Breaking the Limits of Single-View Vehicle Tracking: A Multi-Camera Collaborative System Pioneers a New Era of Smart Transportation
Digital technologies and artificial intelligence are rapidly accelerating the development of smart cities. Led by Prof. Jenq-Neng Hwang of the University of Washington, in collaboration with the National Center for High-performance Computing (NCHC), the research project "Vehicle Tracking in Multi-Target Multi-Camera Tracking Systems" leverages deep learning and multi-camera collaboration technologies to overcome the limitations of traditional vehicle tracking approaches, delivering significant advancements in smart traffic management.
From an academic perspective, the research achieved international recognition by winning first place in the Multi-Modal Visual Pattern Recognition Challenge – Track 1 at The International Conference on Pattern Recognition (ICPR), one of the world's leading conferences in pattern recognition and computer vision. Building upon this technology, the jointly developed "Digital City – Intelligent Traffic Congestion Early Warning and Police Operations Support System" (Figure 1) was further honored with the 2024 Future Tech Award. With NCHC's computing resources and data platform support, the system has significantly improved the accuracy and stability of vehicle tracking, establishing an innovative model for future smart city traffic management.
Traditional vehicle tracking systems typically rely on single cameras or license plate recognition technologies, which face substantial limitations in real-world applications. Tracking accuracy often degrades under constrained camera coverage, poor lighting conditions, or occluded license plates. Moreover, in complex traffic scenarios involving multiple vehicles, heavy congestion, or highly dynamic vehicle behaviors, single-camera tracking becomes increasingly inadequate. As a result, developing a multi-target, multi-camera tracking system capable of overcoming these challenges has become a critical issue for enhancing traffic surveillance effectiveness.
The Vehicle Tracking in Multi-Target Multi-Camera Tracking System utilizes video streams from multiple intersection cameras along the Hsinchu West Coast Expressway as its primary data source (Figure 2), combined with advanced image processing techniques. The system employs deep learning models—particularly convolutional neural networks (CNNs)—for object detection and feature extraction, enabling cross-camera vehicle association and tracking. Its key innovation lies in multi-view collaborative operation, which effectively resolves blind spots inherent to single-camera systems. When vehicles move across different camera coverage areas, the system automatically maintains tracking continuity and identity consistency. In addition, by incorporating state-of-the-art deep learning algorithms, the system can accurately distinguish vehicles with similar appearances and dynamically adjust tracking strategies based on real-time traffic flow, ensuring stable performance in complex and changing road conditions (Figure 3).

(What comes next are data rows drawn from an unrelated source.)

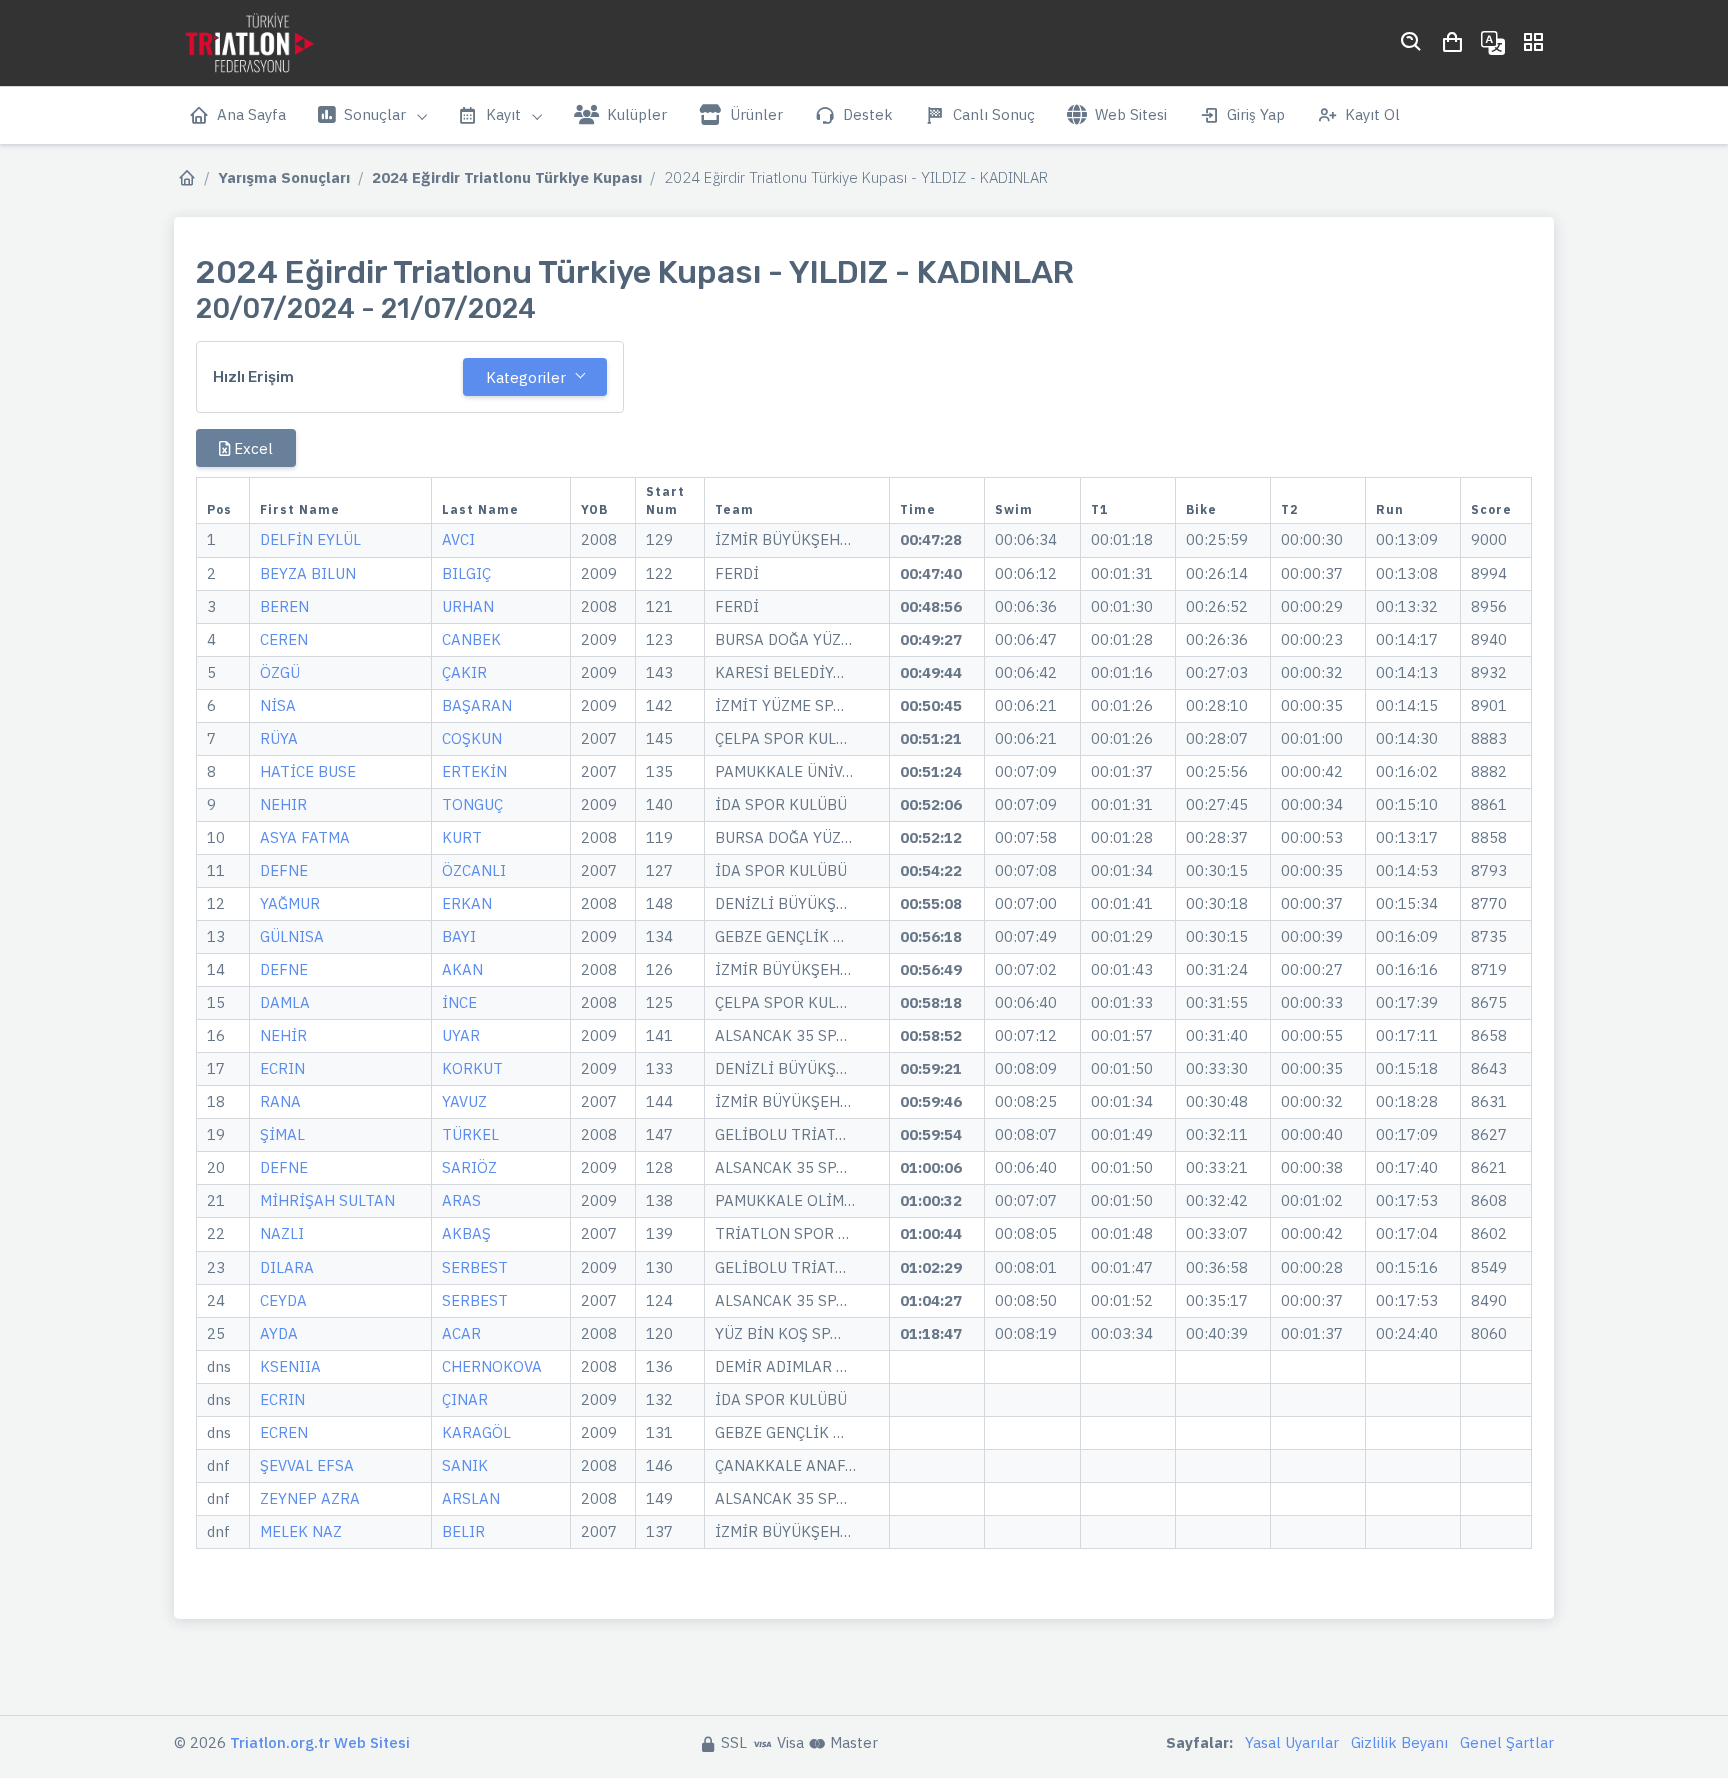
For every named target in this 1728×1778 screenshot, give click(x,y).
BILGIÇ (466, 573)
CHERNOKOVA (492, 1366)
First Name (300, 509)
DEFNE (284, 870)
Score (1491, 509)
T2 (1289, 509)
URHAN (468, 606)
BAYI (459, 936)
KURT (462, 837)
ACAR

Figure 1. Digital City – Intelligent Traffic Congestion Early Warning and Police Operations Support System

Figure 2. Experimental field in Hsinchu City

Figure 3. Continuous cross-camera vehicle tracking
In this project, NCHC provided high-performance computing resources, including NVIDIA V100 GPUs, to support the processing of large volumes of real-time video data and the training and optimization of deep learning models, such as the YOLOv8 vehicle detection model and the ResNet-based vehicle feature extraction model. NCHC also delivered a comprehensive data processing platform that integrates multi-camera video streams and ensures system stability and efficiency through reliable cloud storage and data management mechanisms.
Looking ahead, Prof. Hwang's research team will continue to optimize deep learning algorithms to further enhance tracking accuracy in complex traffic environments. The team also plans to expand the application scope by integrating the system with Vision Language Models (VLMs), strengthening computer vision capabilities and accelerating rapid response mechanisms for unexpected events. These efforts will lay a critical foundation for the future of smart transportation management in Taiwan's smart cities.